## begin Data supplied

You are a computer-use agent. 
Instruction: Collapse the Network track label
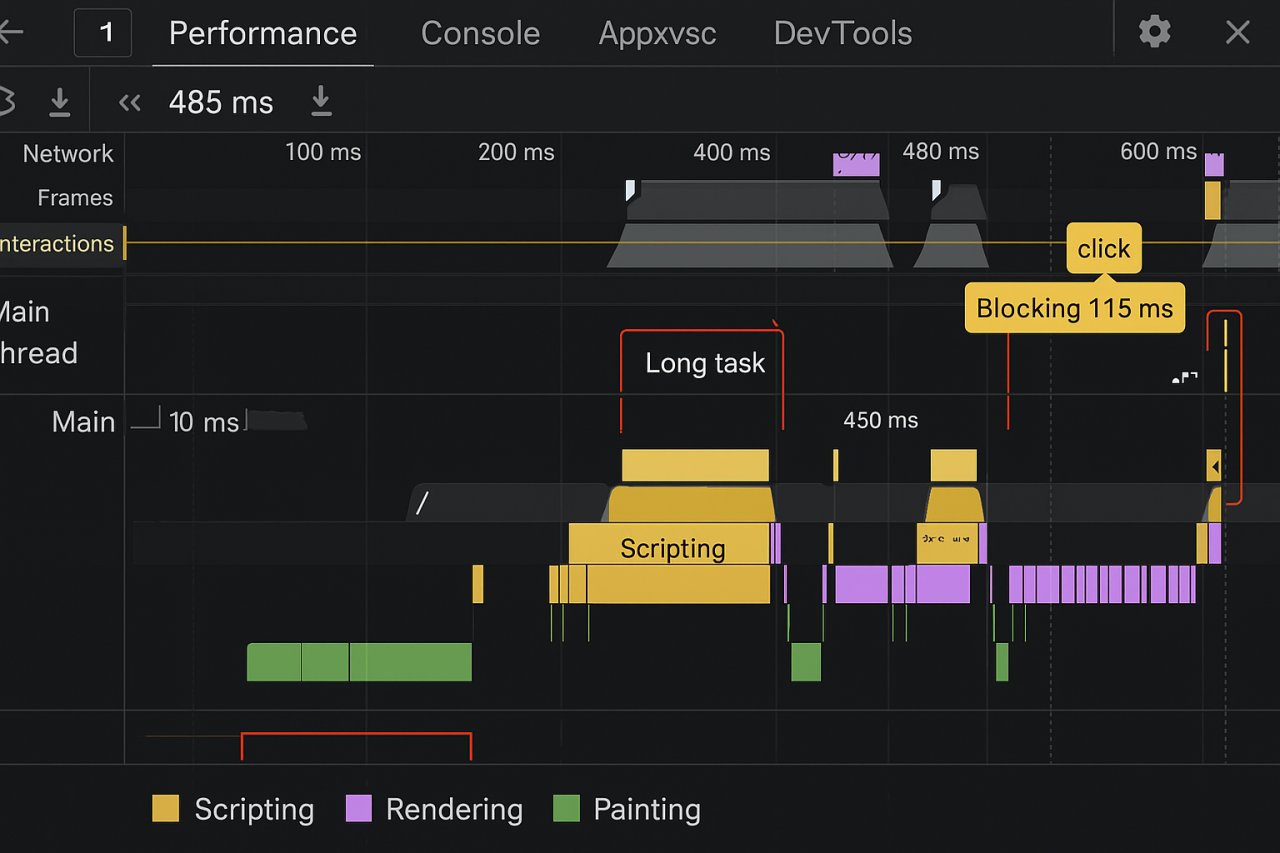(68, 154)
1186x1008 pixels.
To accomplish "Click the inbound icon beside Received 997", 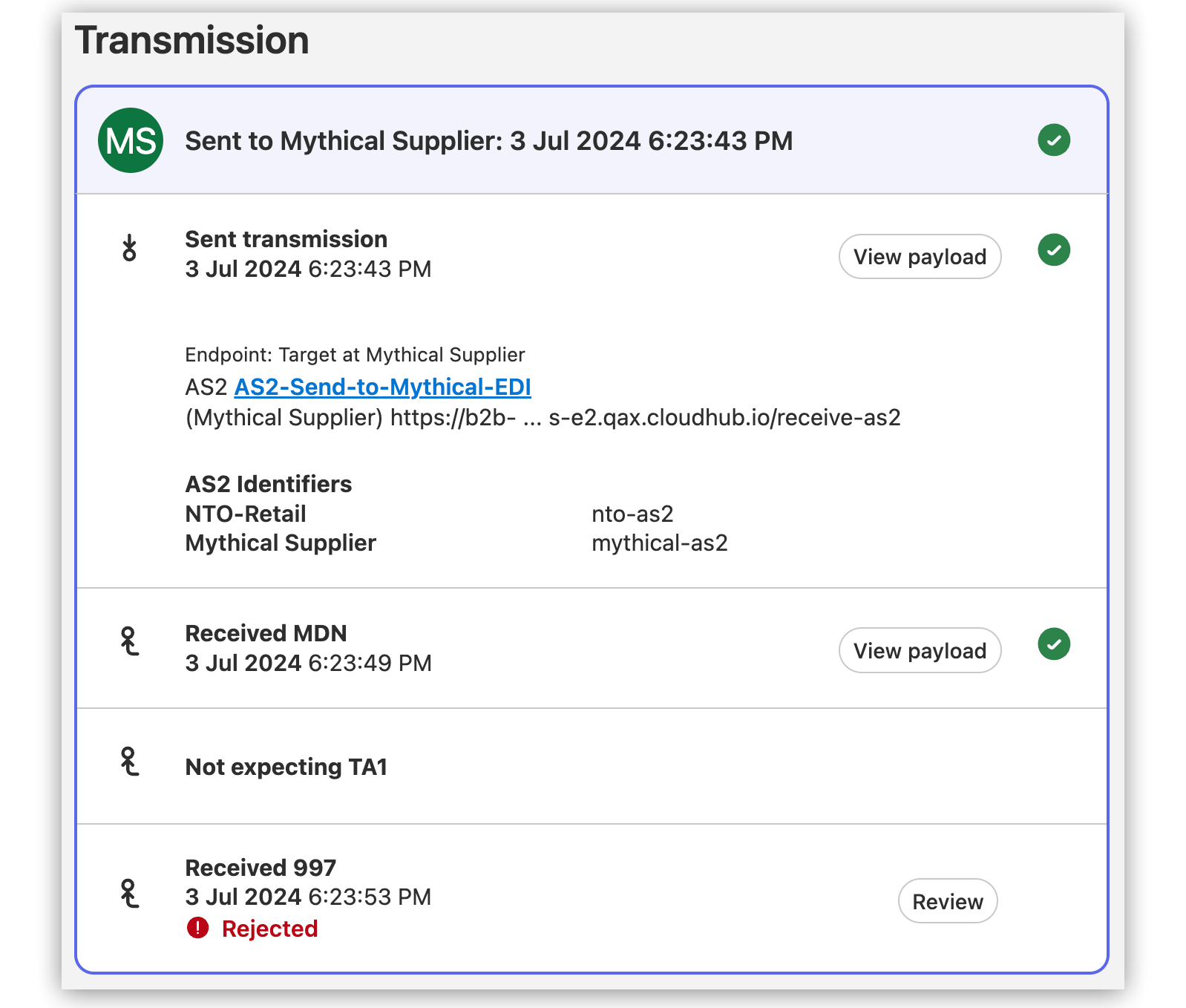I will 130,894.
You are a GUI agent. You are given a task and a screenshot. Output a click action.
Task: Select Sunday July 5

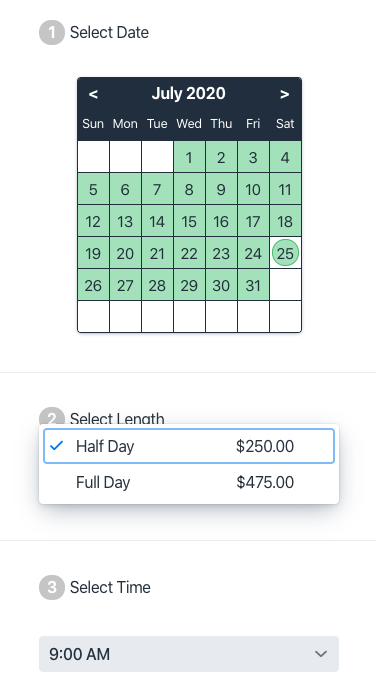click(x=93, y=189)
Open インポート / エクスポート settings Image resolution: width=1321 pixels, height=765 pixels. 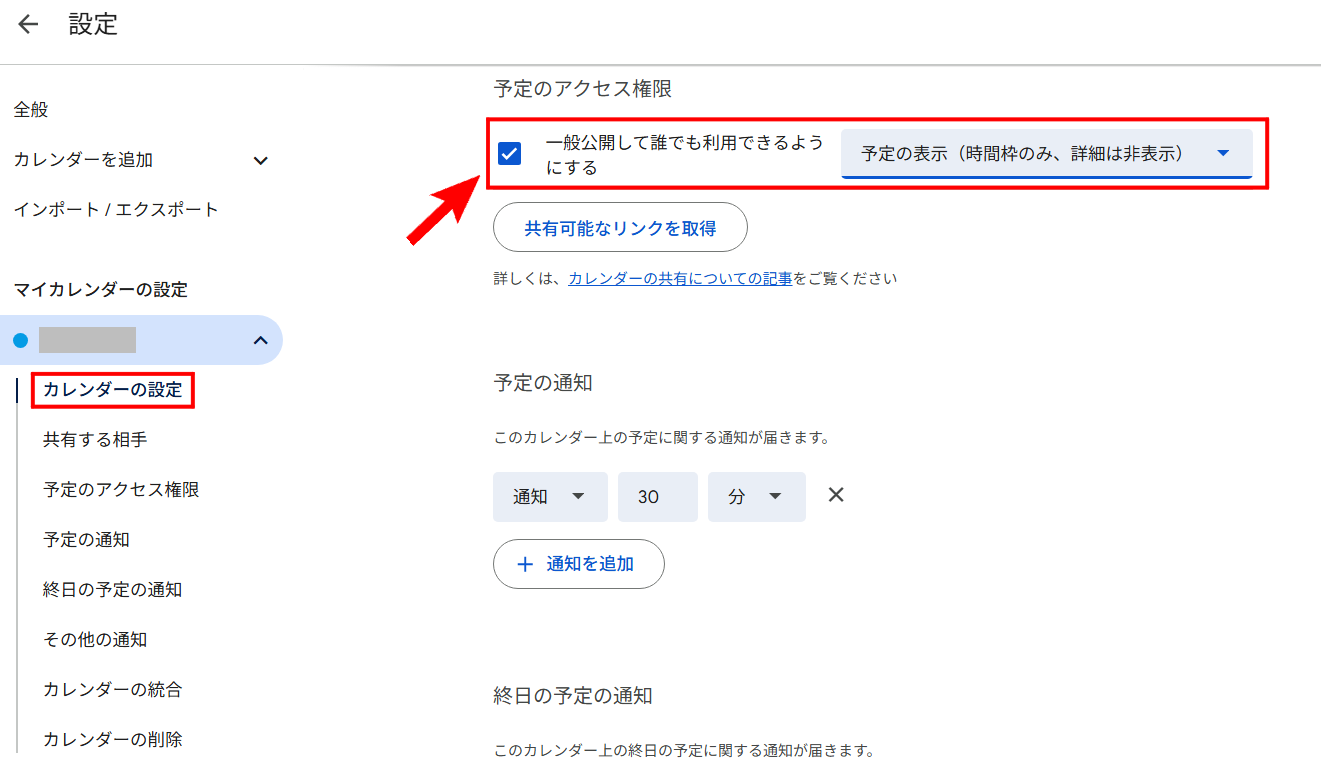116,210
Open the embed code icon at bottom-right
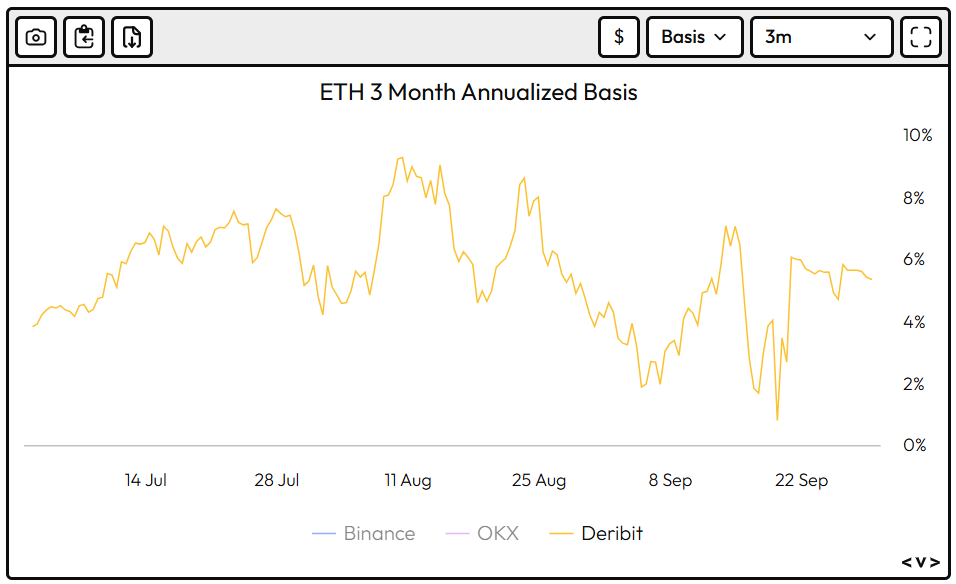The image size is (956, 584). click(920, 562)
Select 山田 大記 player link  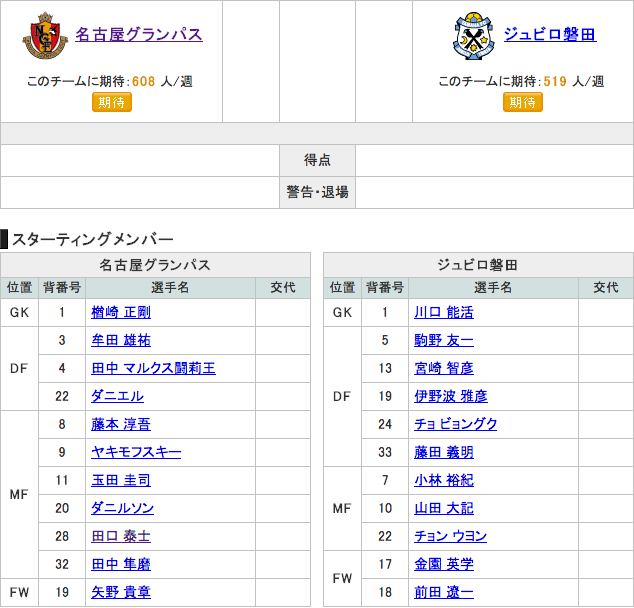click(x=444, y=508)

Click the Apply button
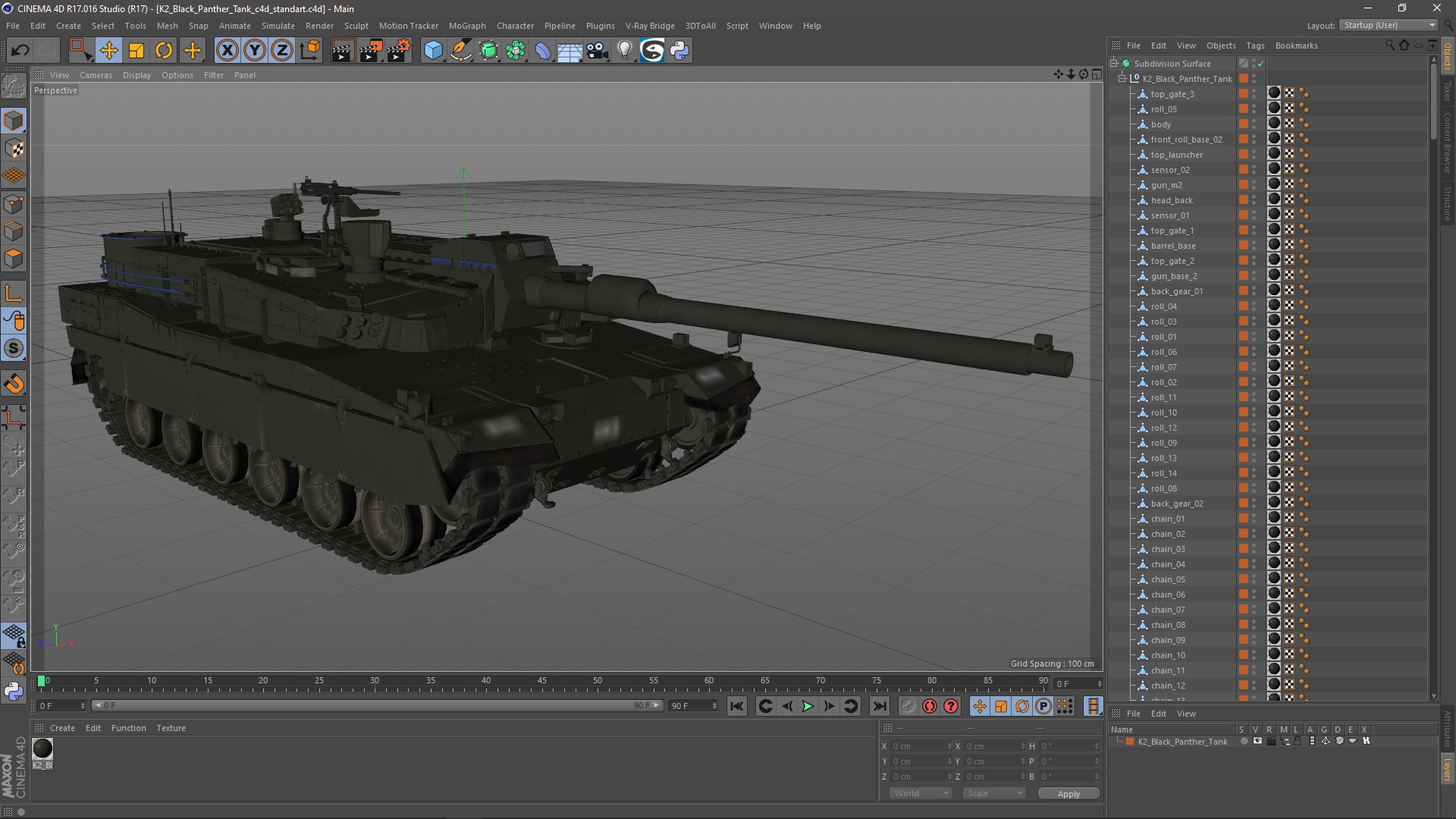pyautogui.click(x=1068, y=794)
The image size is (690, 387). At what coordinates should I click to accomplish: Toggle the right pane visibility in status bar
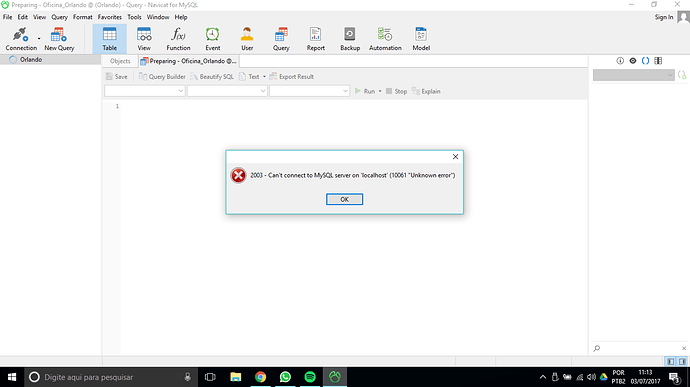coord(682,361)
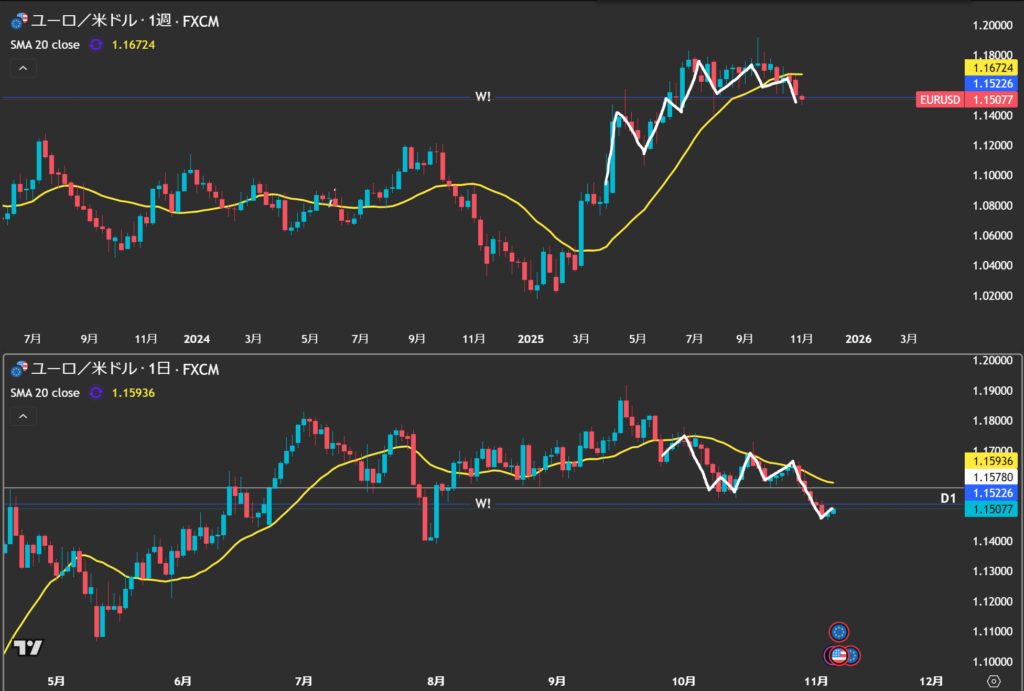This screenshot has height=691, width=1024.
Task: Click the yellow 1.16724 SMA price label
Action: (992, 66)
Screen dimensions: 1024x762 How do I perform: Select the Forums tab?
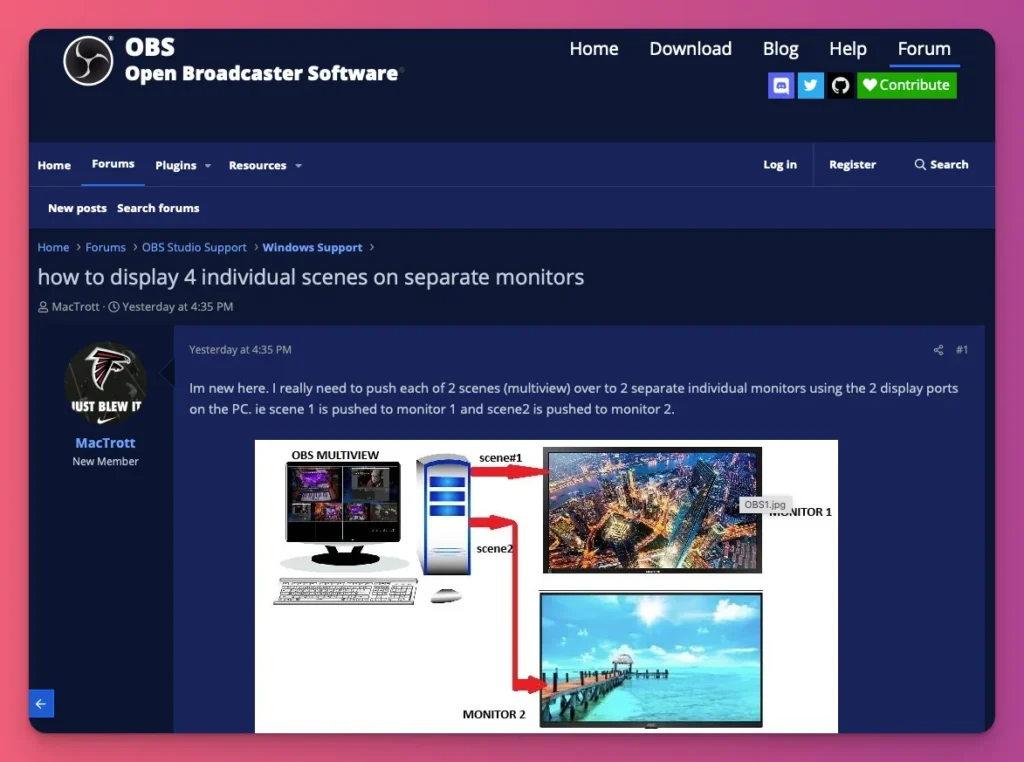(x=113, y=164)
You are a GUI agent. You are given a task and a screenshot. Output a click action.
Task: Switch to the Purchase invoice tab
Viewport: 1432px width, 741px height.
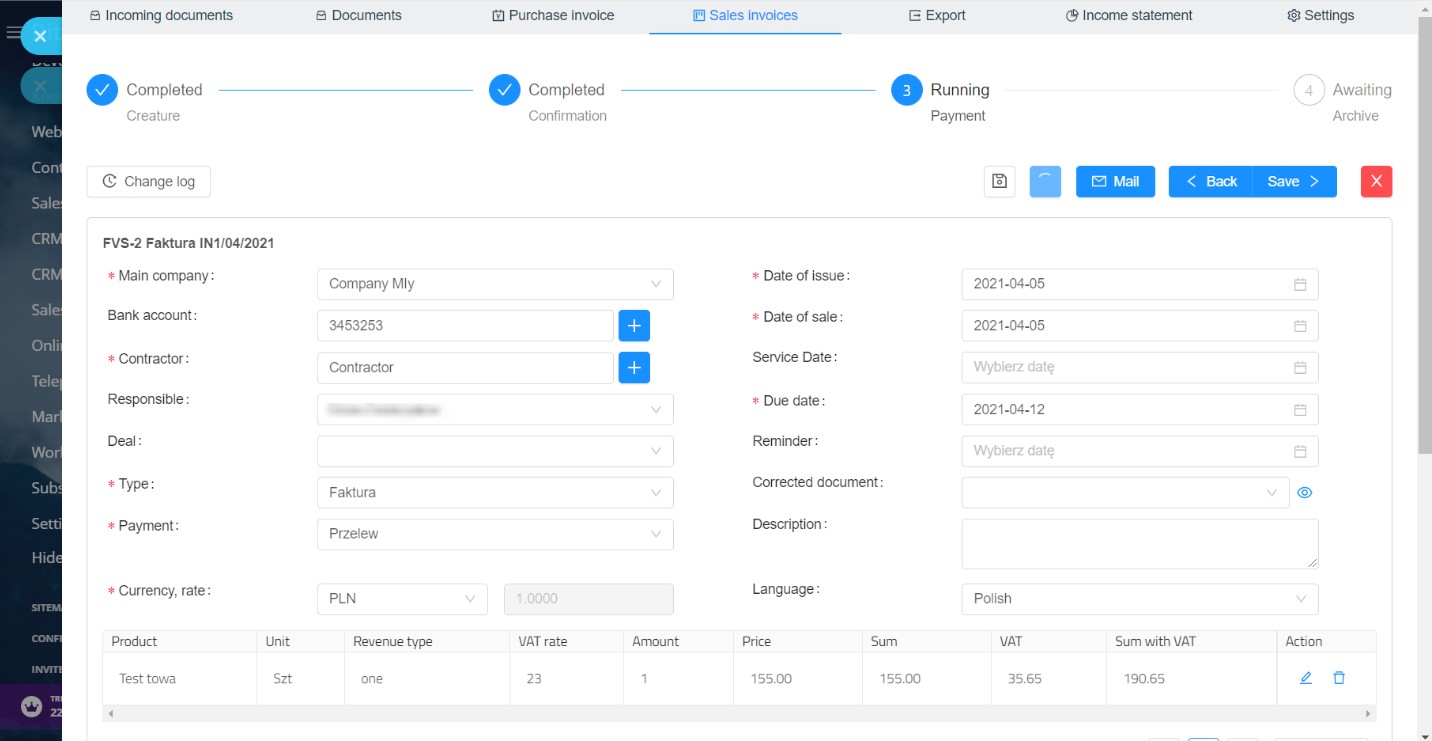(x=553, y=15)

## end Data supplied

→ The task: Could you write out the material starting at the line containing "The image size is (690, 387)." and ending at the end of the material, leaving out the pictures?

→ Complete output:
The image size is (690, 387). At what coordinates should I click to accomplish: Toggle the right pane visibility in status bar
coord(682,361)
This screenshot has height=691, width=1024.
Task: Click the yellow 1.16724 SMA price label
Action: (992, 66)
Screen dimensions: 1024x762 How do I perform: Select the Forums tab?
(x=113, y=164)
You are a GUI agent. You are given a task and a screenshot. Output a click action.
Task: Switch to the Purchase invoice tab
Viewport: 1432px width, 741px height.
(x=553, y=15)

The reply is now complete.